吾郎はアイのストーカーによって手にかけられてしまい、アイの長男である星野愛久愛海(ほしのあくあまりん)として転生します。
同作はファンタジー作品でありながら、芸能界の光と闇、複雑な人間関係、サスペンス要素なども描かれ、最後まで手に汗握る作品として圧倒的な支持を得ました。
◆てっきり主人公の名前かと思ったら……──『AKIRA』
大友克洋先生原作の『AKIRA』は、タイトルが人名とも取れるためか、「AKIRA」という人物が主人公だと思われがちで、なおかつ実際の主人公・金田正太郎のことを「AKIRA」だと勘違いしている人も一定数いるのだとか。
もちろんコミックスをしっかり読めば誤解はすぐに解けますが、もう一人の主人公・島鉄雄も「AKIRA」だと思われることが多く、その理由はコミックスや劇場版などのキービジュアルで彼らが大きく描かれているからかもしれません。
ちなみに「AKIRA」とは同作の鍵を握る「アキラ」という少年のことで、「28号」とも呼ばれています。
◆なぜか主人公じゃないのにフォーカスされる──『戦姫絶唱シンフォギア』
『戦記絶唱シンフォギア』は、TVアニメが放送される前に発表されたキービジュアルや雑誌に掲載されたイラストで、天羽奏と風鳴翼の二人がフォーカスされていました。
そのため奏と翼のダブルヒロインだと思われていましたが、TVアニメの放送直前で立花響が主人公だと明かされ、ファンを驚かせています。
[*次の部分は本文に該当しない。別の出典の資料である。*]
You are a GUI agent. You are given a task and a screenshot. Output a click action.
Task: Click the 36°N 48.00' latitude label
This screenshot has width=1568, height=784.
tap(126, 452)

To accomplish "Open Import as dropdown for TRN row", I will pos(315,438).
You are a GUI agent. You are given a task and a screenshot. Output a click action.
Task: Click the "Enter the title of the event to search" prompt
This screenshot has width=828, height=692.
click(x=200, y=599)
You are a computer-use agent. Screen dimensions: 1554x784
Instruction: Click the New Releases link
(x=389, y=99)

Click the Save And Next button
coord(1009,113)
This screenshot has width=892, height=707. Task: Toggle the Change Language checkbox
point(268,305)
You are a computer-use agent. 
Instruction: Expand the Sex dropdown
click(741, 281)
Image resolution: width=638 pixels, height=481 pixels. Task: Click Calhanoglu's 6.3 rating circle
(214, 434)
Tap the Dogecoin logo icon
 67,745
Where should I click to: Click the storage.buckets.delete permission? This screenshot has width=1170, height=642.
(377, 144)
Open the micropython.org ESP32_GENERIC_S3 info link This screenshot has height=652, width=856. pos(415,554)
なぜ主人公ではない奏と翼を先にアピールしていたのかは明かされていませんが、アニメ第1話で奏は亡くなってしまうため、制作サイドに何らかの「大人の事情」があったのではないかと考えられています。
同作は第1期から第5期までTVアニメが放送されていますが、オープニングテーマ曲はすべて風鳴翼役の水樹奈々さんが、エンディングテーマは雪音クリス役の高垣彩陽さんがそれぞれ担当し、主人公・立花響役の悠木碧さんは挿入歌・劇中歌のみの担当となりました。
◆メディア展開はヒロインばかりが目立つ?──『BLACK LAGOON』
広江礼威先生原作の『BLACK LAGOON』は、ヒロインの「レヴィ」ことレベッカ・リーがメディア展開でフォーカスされることが多いため、主人公だと思われがちです。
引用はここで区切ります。